経済安保で半導体製造装置・材料はどう位置付けられているのか?
半導体製造装置は経済安全保障推進法で独立物資としては未指定で、半導体物資の取組類型に「半導体製造装置等・半導体部素材等・半導体原料」が包含される構造です。経済安保 (内閣府所管) では令和4年12月に半導体を含む11物資、令和6年2月に先端電子部品、令和7年12月に人工呼吸器・無人航空機・人工衛星・ロケットの部品が段階的に特定重要物資として指定されました。半導体は令和4年12月指定の11物資の一つで、半導体物資の供給確保計画 (施行令第1条) の取組類型に装置・部素材・原料が包含される設計です。
経済安保の予算 (全分野) は令和8年5月19日時点で合計約2.56兆円・149件認定・最大助成額1.5兆円です。これは半導体物資 + デバイス含む全分野の合計値で、装置・材料の専用予算ではありません。半導体製造装置の独立物資指定ではなく、半導体物資の枠内で支援を受ける構造である点に留意が必要です。具体的な認定計画 (どの企業のどの装置・材料案件が認定されたか) は内閣府の公表資料に依存し、本ページの整理は政策枠組みの俯瞰に集中しています。

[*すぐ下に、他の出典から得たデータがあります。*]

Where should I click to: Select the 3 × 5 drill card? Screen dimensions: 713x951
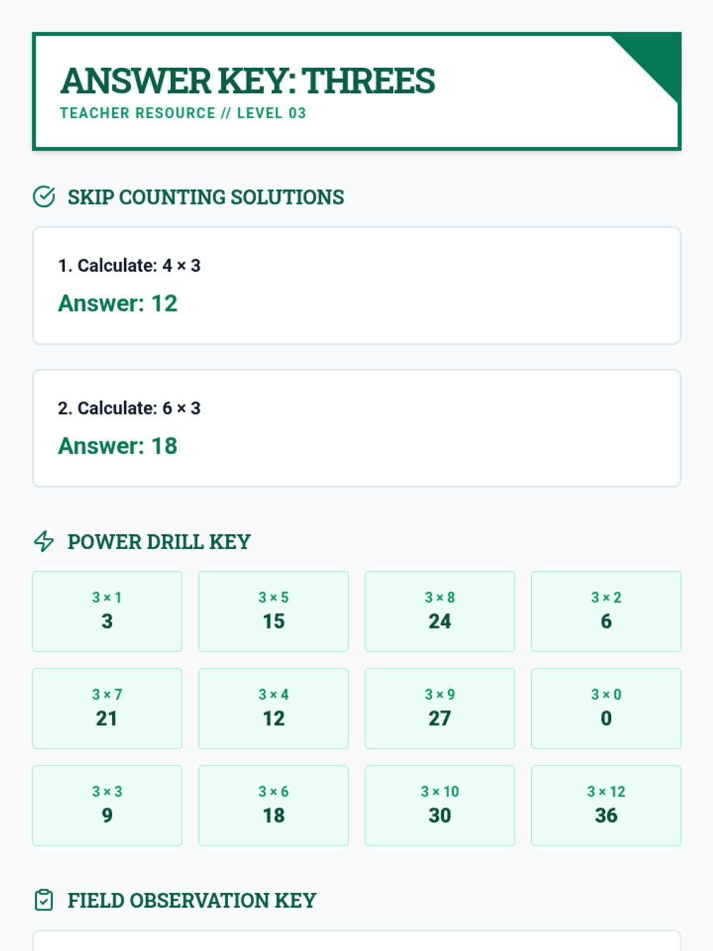pos(273,611)
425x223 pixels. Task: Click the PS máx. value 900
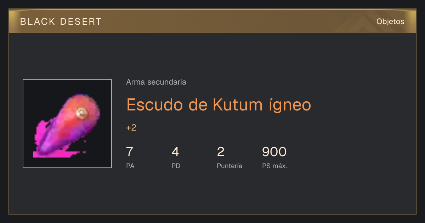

包含構造の意味は、半導体産業全体 (デバイス + 装置 + 材料 + 原料) を一つのサプライチェーンとして強靱化する設計で、装置・材料は半導体物資のサプライチェーンの一部として政策対象になることです。装置・材料単独の政策枠組みではなく、半導体物資全体のサプライチェーン強靱化の中での位置付けとして整理されます。